The two study groups included patients undergoing ART (n = 9) or surgery (n = 42). As summarized in
Table 1, there was no significant difference in baseline variables including mean BMI, education level, occupational status, number of parity or abortion, history of ectopic pregnancy, and number of children between the two groups; however, the candidates for ART were significantly younger than the ones undergoing surgery. Regarding the stage of endometriosis, stage I was found in 19.1% and 22.2%, stage II in 26.2% and 22.2%, stage III in 9.6% and 11.1%, and stage IV in 45.2% and 44.4% of the ART and surgery groups, respectively with no significant difference (P = 0.991). Within the follow-up time, the rate of endometriosis recurrence was 28.6% and 44.4% in the surgery and ART groups, respectively, indicating no significant difference between the groups (P = 0.436). In this regard, the 1-, 2-, and 3-year recurrence-free rate was 87.5%, 50.0%, and 50.0% in the ART group, and 96.9%, 90.6%, and 70.5% in the surgery group, respectively (
Figure 1). The mean time of recurrence in the ART and surgery groups was 1.1 ± 0.6 and 2.3 ± 1.3 years, respectively, indicating no significant difference between the groups (P = 0.108). As shown in
Table 2, there was no significant difference in symptoms of endometriosis recurrence, including chronic pelvic pain, dyspareunia, dysuria, dichasia, catheter-related pain, dysmenorrhea, and AUB between the groups.

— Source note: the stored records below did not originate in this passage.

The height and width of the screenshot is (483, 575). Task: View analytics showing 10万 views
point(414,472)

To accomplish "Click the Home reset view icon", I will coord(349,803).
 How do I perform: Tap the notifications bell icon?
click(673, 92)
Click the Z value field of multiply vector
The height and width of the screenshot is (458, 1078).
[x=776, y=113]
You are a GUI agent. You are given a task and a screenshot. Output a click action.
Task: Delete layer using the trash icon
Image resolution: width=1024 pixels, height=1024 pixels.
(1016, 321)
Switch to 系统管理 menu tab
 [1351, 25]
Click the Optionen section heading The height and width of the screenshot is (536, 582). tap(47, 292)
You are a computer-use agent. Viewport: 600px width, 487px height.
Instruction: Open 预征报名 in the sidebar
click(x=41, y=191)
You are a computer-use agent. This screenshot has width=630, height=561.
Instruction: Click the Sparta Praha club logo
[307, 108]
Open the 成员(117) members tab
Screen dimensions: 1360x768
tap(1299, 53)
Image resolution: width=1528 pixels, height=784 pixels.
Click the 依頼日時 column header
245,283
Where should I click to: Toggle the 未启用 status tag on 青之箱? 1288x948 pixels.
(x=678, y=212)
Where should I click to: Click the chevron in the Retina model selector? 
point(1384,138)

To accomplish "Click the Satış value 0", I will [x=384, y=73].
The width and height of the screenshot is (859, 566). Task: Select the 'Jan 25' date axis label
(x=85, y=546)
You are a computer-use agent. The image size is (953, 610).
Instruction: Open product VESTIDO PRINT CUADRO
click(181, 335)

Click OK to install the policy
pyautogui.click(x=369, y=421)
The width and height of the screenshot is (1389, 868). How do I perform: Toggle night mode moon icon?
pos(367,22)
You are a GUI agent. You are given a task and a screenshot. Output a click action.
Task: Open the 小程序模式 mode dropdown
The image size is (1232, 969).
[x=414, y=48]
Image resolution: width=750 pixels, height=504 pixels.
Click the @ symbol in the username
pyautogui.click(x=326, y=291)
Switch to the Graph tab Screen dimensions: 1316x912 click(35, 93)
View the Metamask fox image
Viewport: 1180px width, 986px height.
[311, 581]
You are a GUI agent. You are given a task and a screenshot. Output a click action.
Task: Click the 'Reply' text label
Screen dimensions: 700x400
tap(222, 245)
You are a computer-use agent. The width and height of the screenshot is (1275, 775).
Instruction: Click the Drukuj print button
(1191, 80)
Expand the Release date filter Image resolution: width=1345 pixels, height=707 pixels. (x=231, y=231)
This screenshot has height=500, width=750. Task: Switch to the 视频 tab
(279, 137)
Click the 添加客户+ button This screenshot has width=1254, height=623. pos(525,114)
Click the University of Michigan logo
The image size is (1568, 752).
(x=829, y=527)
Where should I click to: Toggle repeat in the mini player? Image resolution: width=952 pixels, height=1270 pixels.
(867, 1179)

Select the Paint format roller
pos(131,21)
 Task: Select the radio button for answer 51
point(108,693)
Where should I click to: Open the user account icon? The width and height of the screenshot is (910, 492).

Using the Cox proportional hazard modeling (
Table 3) and baseline variables including age, BMI, education level, occupational status, stage of endometriosis, number of parity, and history of abortion, the method of fertilization (ART or surgery) could not affect the long-term recurrence rate of endometriosis (OR = 1.428, 95%CI: 0.177 - 9.900, P = 0.784).